● **What the task requires**
In the listing below, the answer starts at the line that has "Instruction: Open the Action menu" and stops after the line that has "Given: Open the Избранное category"; please repeat that part exactly and nothing more.

● **Input material**
========

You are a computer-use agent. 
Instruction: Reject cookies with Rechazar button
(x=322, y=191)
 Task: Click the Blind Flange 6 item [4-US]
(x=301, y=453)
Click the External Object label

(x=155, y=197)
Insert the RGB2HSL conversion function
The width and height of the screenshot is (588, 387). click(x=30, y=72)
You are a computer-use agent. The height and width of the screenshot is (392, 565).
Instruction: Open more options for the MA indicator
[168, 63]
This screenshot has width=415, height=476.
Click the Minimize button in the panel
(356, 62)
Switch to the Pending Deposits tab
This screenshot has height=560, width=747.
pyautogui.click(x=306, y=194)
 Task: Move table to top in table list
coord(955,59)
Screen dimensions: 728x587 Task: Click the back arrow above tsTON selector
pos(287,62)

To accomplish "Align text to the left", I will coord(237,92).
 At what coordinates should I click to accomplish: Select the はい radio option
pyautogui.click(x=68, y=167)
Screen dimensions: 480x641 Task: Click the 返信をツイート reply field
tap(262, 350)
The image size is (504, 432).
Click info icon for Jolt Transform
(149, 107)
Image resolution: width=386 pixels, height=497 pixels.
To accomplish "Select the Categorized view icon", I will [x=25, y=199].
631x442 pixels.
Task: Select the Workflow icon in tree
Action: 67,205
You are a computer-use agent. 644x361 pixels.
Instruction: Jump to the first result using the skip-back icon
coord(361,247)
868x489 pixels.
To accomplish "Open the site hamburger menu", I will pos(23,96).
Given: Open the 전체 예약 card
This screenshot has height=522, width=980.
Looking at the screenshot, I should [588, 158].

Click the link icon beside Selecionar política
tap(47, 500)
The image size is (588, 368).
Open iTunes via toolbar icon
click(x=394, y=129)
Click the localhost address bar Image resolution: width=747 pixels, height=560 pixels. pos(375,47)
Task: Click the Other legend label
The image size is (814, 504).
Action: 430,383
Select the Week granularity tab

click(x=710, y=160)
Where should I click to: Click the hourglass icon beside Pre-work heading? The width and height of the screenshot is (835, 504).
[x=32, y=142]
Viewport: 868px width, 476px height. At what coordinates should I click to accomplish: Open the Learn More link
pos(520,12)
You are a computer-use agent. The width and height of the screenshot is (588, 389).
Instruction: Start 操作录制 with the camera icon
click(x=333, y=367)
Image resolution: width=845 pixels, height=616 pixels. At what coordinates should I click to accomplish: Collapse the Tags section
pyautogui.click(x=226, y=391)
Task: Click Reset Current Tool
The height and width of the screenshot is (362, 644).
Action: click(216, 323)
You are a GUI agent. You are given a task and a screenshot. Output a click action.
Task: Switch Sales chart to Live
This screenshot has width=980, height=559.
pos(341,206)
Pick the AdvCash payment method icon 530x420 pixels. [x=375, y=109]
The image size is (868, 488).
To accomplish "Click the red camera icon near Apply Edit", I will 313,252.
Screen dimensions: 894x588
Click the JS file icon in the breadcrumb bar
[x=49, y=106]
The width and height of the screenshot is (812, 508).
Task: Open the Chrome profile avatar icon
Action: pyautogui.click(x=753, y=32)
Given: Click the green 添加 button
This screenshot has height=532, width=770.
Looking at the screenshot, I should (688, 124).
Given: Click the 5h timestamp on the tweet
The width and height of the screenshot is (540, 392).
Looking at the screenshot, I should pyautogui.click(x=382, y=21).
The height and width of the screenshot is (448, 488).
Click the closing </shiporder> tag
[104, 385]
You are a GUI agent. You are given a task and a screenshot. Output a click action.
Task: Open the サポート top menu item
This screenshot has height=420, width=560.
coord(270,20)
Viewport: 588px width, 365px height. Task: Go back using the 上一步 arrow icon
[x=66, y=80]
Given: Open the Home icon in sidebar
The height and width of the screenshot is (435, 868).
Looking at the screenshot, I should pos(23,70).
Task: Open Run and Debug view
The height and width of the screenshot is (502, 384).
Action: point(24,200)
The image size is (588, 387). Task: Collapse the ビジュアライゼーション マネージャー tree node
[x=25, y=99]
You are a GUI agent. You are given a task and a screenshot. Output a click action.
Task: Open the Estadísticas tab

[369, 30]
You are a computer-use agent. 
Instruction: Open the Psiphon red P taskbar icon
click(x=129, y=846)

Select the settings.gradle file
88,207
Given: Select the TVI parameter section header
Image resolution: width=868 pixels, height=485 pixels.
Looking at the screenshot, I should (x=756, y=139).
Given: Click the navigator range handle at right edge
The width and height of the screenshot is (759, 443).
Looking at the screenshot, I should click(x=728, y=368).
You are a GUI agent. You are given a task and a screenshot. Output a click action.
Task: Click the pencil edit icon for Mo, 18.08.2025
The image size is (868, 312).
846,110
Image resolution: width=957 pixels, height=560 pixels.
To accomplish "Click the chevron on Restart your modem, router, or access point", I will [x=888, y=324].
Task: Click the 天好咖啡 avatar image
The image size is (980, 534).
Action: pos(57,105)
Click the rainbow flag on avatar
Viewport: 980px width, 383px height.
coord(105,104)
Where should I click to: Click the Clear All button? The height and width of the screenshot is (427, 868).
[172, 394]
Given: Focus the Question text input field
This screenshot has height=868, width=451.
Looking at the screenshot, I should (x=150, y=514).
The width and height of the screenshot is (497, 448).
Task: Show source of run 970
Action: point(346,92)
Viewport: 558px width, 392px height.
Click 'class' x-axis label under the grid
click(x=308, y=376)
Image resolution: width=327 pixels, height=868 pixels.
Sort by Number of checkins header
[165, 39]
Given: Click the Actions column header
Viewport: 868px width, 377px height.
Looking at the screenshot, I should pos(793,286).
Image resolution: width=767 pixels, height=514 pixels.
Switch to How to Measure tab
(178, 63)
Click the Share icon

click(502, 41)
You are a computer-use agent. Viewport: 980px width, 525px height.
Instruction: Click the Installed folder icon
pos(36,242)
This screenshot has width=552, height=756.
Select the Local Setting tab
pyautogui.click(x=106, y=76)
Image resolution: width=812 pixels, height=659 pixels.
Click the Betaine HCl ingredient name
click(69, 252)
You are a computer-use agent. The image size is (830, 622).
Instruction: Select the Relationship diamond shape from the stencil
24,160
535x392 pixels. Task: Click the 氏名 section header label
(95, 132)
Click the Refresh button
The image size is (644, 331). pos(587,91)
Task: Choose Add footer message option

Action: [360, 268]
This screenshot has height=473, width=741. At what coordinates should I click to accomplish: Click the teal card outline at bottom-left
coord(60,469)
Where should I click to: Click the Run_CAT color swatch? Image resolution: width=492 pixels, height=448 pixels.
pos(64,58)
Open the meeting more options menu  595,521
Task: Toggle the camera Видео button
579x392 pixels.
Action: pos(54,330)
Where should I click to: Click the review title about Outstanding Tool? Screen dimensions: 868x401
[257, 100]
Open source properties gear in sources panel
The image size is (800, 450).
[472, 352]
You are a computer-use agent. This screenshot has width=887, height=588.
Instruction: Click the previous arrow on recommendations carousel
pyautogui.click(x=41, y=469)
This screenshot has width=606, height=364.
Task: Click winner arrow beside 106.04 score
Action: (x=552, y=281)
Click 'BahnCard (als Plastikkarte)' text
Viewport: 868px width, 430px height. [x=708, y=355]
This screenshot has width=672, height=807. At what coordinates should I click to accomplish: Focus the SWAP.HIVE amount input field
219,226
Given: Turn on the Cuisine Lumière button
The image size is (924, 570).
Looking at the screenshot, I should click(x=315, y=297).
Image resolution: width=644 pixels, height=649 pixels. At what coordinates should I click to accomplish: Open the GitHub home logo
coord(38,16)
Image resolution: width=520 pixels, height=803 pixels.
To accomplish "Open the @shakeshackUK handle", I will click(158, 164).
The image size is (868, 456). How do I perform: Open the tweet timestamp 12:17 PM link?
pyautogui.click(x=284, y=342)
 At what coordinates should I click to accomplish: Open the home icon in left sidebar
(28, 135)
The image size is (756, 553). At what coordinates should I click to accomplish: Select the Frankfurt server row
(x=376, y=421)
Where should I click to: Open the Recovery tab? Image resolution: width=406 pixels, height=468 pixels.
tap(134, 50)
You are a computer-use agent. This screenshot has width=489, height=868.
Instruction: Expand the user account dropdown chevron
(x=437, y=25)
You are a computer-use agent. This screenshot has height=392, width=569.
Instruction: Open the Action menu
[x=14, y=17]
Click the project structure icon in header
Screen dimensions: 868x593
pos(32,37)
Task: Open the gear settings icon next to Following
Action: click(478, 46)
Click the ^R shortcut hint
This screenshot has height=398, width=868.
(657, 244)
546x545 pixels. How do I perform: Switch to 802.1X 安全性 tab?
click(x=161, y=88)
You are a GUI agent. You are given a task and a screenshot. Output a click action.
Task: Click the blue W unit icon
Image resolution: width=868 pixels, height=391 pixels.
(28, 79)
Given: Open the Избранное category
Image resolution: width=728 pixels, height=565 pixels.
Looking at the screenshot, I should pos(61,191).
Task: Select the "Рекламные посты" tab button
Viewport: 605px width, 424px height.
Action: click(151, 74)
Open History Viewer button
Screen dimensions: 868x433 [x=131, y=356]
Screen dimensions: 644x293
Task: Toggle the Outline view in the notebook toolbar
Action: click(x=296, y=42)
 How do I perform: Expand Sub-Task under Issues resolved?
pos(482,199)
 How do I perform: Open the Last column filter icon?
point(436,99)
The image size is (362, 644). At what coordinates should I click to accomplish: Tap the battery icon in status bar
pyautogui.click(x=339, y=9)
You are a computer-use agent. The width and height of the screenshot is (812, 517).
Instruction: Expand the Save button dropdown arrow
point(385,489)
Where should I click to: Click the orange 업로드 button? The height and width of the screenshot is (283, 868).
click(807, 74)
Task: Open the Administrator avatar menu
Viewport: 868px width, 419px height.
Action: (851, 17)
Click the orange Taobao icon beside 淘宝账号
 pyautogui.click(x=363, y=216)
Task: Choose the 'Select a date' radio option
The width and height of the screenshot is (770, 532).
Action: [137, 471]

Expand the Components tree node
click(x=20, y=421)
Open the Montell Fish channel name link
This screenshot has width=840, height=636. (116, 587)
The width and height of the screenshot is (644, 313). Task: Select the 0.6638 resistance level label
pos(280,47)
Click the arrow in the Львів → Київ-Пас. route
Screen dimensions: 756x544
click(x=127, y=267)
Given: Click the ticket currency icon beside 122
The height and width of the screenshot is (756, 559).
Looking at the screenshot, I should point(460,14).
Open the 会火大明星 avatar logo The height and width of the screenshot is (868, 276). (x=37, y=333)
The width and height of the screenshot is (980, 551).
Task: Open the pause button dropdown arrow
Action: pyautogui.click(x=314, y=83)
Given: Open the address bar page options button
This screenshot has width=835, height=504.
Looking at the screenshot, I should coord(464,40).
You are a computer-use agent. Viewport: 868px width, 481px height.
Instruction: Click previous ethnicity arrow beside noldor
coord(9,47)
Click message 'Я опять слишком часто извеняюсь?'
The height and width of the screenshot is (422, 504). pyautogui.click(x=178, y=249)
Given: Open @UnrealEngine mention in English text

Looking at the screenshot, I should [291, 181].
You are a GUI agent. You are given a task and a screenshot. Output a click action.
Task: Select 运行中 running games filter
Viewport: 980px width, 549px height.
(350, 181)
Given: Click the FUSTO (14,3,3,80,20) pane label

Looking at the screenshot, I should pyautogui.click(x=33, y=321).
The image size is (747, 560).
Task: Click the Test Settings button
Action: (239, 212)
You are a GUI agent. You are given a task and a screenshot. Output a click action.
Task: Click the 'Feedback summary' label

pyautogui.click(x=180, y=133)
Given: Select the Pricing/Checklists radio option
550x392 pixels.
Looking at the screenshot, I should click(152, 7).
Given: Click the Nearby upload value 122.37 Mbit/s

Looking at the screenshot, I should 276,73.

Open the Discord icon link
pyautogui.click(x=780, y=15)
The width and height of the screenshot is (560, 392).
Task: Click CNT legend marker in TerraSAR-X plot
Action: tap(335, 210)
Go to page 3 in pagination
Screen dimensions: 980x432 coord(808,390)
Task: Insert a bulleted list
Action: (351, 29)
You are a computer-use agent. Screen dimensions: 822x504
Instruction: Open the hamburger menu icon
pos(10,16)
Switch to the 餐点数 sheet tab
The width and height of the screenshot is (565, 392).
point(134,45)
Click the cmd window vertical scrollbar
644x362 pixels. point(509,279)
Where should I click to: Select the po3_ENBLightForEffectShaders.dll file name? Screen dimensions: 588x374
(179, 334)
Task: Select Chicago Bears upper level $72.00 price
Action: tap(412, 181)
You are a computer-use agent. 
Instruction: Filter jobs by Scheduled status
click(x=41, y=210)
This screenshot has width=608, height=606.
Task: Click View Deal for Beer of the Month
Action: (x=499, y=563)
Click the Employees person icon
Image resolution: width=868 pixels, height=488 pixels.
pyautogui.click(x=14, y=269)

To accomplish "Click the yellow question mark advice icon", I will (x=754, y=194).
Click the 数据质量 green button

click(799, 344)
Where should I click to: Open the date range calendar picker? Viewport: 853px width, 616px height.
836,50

========

● **Exercise answer**
Instruction: Open the Action menu
[x=14, y=17]
Click the project structure icon in header
Screen dimensions: 868x593
pos(32,37)
Task: Open the gear settings icon next to Following
Action: click(478, 46)
Click the ^R shortcut hint
This screenshot has height=398, width=868.
(657, 244)
546x545 pixels. How do I perform: Switch to 802.1X 安全性 tab?
click(x=161, y=88)
You are a GUI agent. You are given a task and a screenshot. Output a click action.
Task: Click the blue W unit icon
Image resolution: width=868 pixels, height=391 pixels.
(28, 79)
Given: Open the Избранное category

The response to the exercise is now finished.